Sudo Bug Lets Non-Privileged Linux and macOS Users Run Commands as Root

Joe Vennix of Apple security has found another significant vulnerability in sudo utility that under a specific configuration could allow low privileged users or malicious programs to execute arbitrary commands with administrative (‘root’) privileges on Linux or macOS systems.

Sudo is one of the most important, powerful, and commonly used utilities that comes as a core command pre-installed on macOS and almost every UNIX or Linux-based operating system.

Sudo has been designed to let users run apps or commands with the privileges of a different user without switching environments.

Sudo Vulnerability (CVE-2019-18634)

The newly discovered privilege escalation vulnerability, tracked as CVE-2019-18634, in question stems from a stack-based buffer overflow issue that resides in Sudo versions before 1.8.26.

According to Vennix, the flaw can only be exploited when the “pwfeedback” option is enabled in the sudoers configuration file, a feature that provides visual feedback, an asterisk (*), when a user inputs password in the terminal.

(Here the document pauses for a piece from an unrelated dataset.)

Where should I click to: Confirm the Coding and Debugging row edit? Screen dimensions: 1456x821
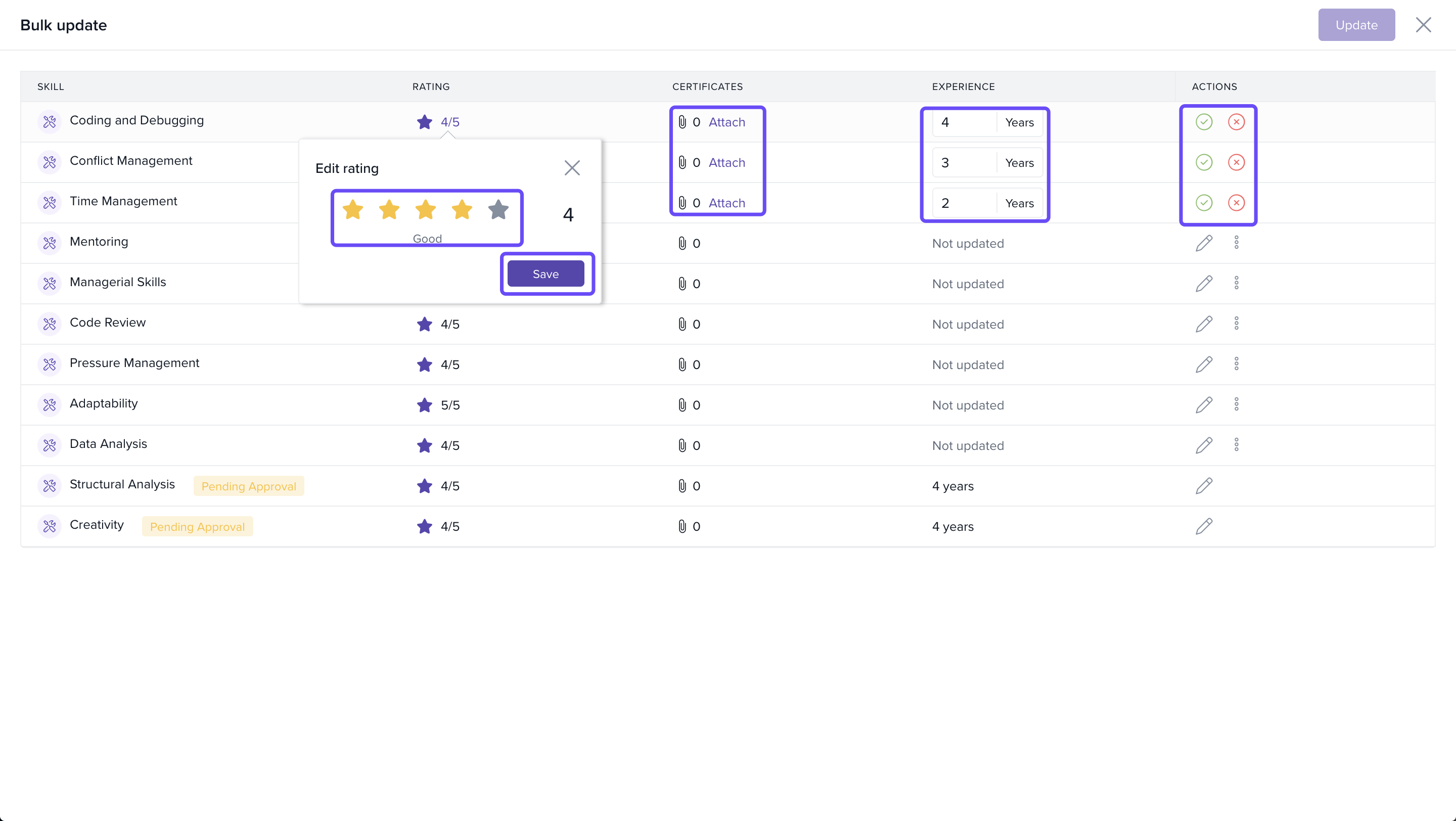(1203, 122)
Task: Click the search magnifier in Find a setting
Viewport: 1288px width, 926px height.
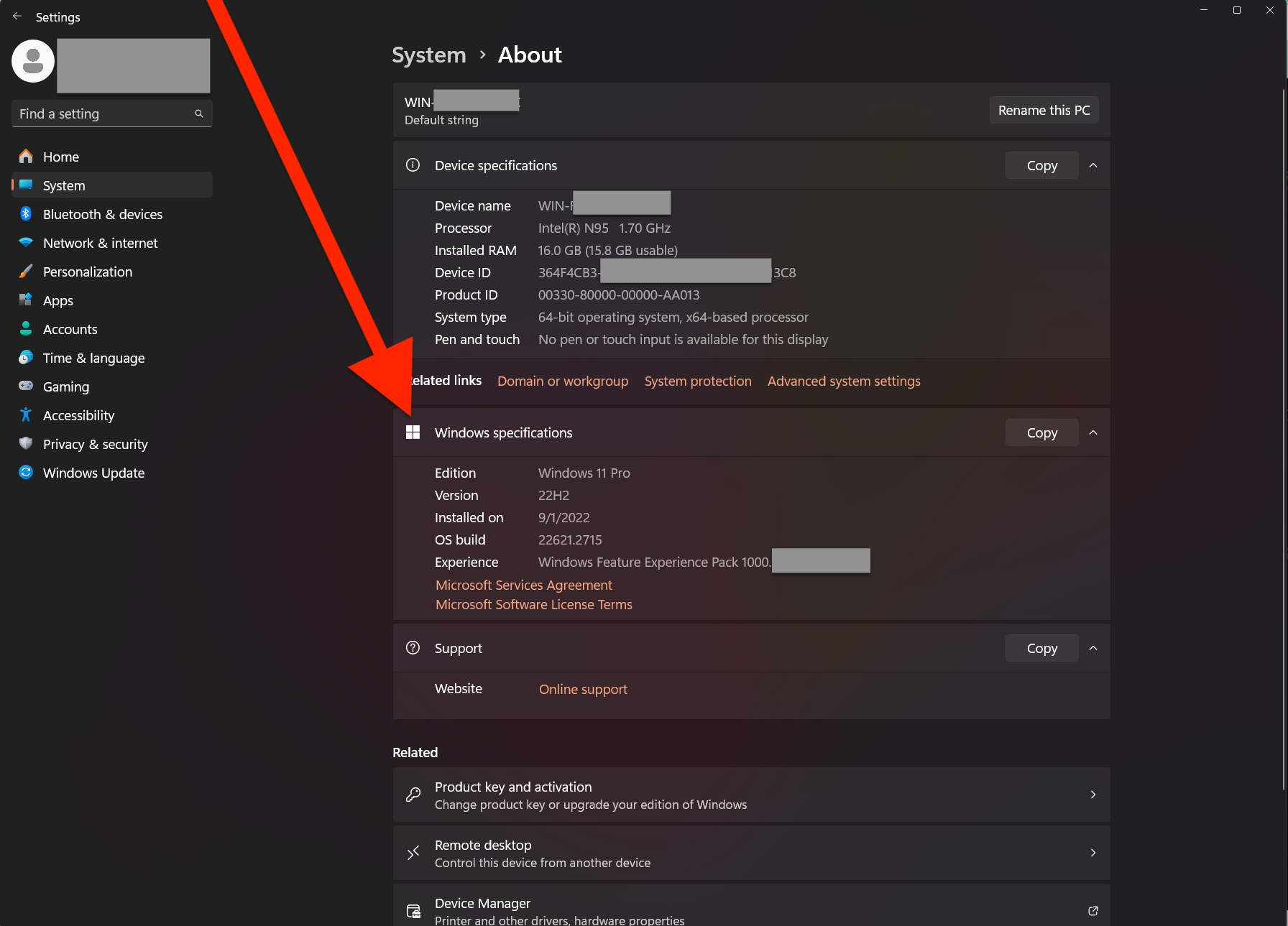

To be noted, the pwfeedback feature is not enabled by default in the upstream version of sudo or many other packages. However, some Linux distributions, such as Linux Mint and Elementary OS, do enable it in their default sudoers files.

Besides this, if pwfeedback is enabled, the vulnerability can be exploited by any user, even without sudo permissions when a user is not listed in the sudoers file.

“The bug can be reproduced by passing a large input to sudo via a pipe when it prompts for a password,” Sudo developer Todd C. Miller explained. “Because the attacker has complete control of the data used to overflow the buffer, there is a high likelihood of exploitability.”

Check If You’re Affected and Apply Patches

To determine if your sudoers configuration is affected, you can run “sudo -l” command on your Linux or macOS terminal to find if the “pwfeedback” option is listed in the “Matching Defaults entries” output.

If enabled, you can disable the vulnerable component by changing “Defaults pwfeedback” to “Defaults !pwfeedback” in the sudoers configuration file to prevent the exploitation of the privilege escalation vulnerability.

Vennix responsibly reported the vulnerability to the maintainers of Sudo, who late last week released sudo version 1.8.31 with a patch.

“While the logic bug is also present in sudo versions 1.8.26 through 1.8.30 it is not exploitable due to a change in EOF handling introduced in sudo 1.8.26,” Miller said.

Apple has also released a patch update for macOS High Sierra 10.13.6, macOS Mojave 10.14.6, macOS Catalina 10.15.2 last week.

Joe Vennix last year reported a similar impact vulnerability in Sudo that could have been exploited by an attacker to run commands as root just by specifying the user ID “-1” or “4294967295.”